Comment by tammer

8 years ago

There is a missing piece of complexity here and other comments regarding "asshole" behavior.

The story recounted here is a concise demonstration of some aspects of leadership — decisiveness, fairness of discussion, and as mentioned the confidence to steer a large company.

But in these stories the means by which those aspects are demonstrated are colored by toxic masculinity. The rage with which Steve is attributed, the combative or abusive belittling he was known for & demonstrated here is the the very same toxic interpersonal dominance normalized by mass culture as essential male behavior.
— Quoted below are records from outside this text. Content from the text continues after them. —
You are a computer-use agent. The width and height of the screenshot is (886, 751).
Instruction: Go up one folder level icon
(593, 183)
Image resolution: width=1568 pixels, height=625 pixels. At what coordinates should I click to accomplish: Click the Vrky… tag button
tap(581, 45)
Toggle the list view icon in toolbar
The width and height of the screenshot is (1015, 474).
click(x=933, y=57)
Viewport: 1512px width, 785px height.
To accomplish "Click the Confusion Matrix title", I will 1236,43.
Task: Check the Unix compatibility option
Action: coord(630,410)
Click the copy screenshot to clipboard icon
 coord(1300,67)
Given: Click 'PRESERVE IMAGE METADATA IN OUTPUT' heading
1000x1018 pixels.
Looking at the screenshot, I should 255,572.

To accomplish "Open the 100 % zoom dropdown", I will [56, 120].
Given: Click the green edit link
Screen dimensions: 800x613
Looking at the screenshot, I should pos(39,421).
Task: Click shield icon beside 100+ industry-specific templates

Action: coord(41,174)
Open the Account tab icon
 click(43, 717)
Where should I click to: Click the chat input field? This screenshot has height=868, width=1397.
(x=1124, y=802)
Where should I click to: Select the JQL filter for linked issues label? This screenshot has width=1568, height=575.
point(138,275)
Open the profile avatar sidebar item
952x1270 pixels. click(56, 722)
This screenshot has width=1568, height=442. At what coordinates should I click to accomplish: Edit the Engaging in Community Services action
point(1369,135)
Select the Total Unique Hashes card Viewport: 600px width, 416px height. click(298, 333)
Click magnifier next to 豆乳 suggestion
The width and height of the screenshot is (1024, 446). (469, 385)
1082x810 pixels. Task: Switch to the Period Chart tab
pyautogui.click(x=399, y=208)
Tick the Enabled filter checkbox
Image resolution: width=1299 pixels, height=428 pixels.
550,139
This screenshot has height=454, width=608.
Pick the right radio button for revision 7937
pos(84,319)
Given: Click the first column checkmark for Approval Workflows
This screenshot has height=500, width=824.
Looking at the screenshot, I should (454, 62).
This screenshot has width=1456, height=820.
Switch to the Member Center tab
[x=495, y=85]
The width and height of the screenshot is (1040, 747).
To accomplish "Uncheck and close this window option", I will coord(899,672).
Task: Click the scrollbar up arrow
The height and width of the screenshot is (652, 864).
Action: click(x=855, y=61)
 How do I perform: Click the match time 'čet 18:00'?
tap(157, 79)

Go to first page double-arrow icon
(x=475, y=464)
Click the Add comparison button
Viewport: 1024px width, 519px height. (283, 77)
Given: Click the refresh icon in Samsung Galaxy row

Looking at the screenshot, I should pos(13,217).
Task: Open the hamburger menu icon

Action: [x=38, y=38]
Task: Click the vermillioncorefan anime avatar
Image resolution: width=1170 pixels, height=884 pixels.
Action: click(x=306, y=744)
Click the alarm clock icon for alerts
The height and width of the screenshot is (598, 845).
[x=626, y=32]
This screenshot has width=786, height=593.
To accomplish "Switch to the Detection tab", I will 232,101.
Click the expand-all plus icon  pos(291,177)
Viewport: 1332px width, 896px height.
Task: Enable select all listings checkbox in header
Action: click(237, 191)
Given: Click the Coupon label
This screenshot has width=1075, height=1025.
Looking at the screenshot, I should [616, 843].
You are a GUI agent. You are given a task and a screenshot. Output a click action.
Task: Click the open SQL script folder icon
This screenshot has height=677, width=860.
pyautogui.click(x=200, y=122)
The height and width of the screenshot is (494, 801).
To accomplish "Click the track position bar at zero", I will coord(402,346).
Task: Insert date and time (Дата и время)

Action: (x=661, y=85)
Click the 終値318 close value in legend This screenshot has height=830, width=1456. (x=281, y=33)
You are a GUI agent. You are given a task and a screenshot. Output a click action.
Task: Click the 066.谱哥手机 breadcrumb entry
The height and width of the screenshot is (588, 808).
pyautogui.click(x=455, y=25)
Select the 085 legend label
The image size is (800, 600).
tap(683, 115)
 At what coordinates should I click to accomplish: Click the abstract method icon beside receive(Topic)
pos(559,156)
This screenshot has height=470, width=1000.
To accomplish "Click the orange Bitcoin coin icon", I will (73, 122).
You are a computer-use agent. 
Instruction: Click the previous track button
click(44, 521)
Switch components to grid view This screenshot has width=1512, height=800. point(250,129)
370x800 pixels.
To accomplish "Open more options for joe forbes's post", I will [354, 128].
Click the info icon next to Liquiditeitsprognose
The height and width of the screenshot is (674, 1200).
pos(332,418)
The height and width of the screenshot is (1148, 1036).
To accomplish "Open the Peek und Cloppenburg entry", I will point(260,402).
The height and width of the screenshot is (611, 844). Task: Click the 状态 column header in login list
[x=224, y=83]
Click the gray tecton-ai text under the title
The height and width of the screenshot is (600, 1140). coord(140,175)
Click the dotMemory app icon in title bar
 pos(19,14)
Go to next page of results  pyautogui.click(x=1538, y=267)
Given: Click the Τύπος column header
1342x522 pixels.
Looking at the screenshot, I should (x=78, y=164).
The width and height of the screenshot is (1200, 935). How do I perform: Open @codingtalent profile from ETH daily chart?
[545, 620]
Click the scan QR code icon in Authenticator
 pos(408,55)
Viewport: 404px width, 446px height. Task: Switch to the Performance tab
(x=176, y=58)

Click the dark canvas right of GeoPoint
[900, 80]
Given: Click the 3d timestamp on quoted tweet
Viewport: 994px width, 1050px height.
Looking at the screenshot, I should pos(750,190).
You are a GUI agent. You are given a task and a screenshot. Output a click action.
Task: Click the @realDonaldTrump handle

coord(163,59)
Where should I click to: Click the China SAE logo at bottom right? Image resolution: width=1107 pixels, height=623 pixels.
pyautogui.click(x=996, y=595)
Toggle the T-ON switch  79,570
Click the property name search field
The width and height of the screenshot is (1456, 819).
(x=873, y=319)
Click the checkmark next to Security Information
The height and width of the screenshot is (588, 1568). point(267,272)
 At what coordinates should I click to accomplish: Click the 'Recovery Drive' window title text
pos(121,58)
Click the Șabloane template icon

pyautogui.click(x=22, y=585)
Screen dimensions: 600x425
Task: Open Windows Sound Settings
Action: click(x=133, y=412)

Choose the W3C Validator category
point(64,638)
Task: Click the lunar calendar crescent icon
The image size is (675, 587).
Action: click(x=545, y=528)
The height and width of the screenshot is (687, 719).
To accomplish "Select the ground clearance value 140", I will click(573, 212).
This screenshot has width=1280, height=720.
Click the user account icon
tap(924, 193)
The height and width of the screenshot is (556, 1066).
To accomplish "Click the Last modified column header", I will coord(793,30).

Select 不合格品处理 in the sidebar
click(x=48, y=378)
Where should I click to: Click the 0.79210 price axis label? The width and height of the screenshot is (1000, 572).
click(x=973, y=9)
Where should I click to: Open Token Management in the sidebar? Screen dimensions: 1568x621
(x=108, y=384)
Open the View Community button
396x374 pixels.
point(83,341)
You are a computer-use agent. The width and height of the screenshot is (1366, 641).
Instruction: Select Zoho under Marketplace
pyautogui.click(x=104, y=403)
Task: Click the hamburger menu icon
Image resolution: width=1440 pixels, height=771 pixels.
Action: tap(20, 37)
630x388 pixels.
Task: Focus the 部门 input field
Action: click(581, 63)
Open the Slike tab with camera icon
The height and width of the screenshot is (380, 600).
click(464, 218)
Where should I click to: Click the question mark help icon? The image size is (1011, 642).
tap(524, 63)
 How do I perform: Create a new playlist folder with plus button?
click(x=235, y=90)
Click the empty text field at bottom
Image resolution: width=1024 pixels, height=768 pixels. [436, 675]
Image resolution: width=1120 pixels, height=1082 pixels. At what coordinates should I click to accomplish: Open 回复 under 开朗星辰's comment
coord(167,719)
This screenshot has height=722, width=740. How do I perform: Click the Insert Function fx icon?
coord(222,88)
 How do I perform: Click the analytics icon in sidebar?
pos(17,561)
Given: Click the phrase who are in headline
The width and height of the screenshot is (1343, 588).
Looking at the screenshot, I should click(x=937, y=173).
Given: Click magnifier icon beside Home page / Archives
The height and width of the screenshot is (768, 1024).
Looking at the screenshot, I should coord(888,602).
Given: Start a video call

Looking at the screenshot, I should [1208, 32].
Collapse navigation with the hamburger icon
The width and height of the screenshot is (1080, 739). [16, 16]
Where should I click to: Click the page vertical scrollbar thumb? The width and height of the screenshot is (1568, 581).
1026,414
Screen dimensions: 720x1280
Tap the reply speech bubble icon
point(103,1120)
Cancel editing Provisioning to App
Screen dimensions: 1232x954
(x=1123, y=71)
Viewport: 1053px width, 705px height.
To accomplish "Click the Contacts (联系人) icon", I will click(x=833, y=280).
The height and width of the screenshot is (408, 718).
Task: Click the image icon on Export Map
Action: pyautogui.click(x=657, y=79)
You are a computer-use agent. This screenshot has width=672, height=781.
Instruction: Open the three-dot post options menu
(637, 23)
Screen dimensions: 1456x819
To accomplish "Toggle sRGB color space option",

There are emotionally supportive ways of doing exactly what Steve did. Perhaps his success could have been even greater had he executed what seems to have been an innate wellspring of leadership ability with a supportive disposition.

To be honest, all of that is considerably less frustrating than the kind of passive aggressive bullshit I generally see it’s place. I’d rather have someone be honest and yell at me than engage in passive aggressive nagging and slithering around behind my back whining about things. It doesn’t seem realistic that the default fallback in the absence of “toxic masculinity” is “emotionally supportive”.

lol this is the first time I've heard toxic masculinity used seriously

  • It is stupid phrase. Men dont have exclusivity on toxicity. I’ve known plenty toxic people of all sexes. There is danger to accepting these kinds of terms that are associated with malformed world views.

    • It's neither stupid, nor indicative of a "malformed world view". It denotes the aspects of masculinity which are toxic. You can't even pretend to tell me that's the empty set.

      You're absolutely right there's toxicity everywhere. To infer from the presence of toxicity in a given domain — say, "masculinity" — that the phrase "toxic masculinity" somehow means "all masculinity is toxic" is, I submit, more reflective of your worldview than it is of the term's legitimate users' views.

      3 replies →

    • Not the OP, but "male toxicity" does not imply that men have an exclusivity on toxicity.

      If anything, it implicitly suggests the opposite. Otherwise the "male" adjective wouldn't be necessary.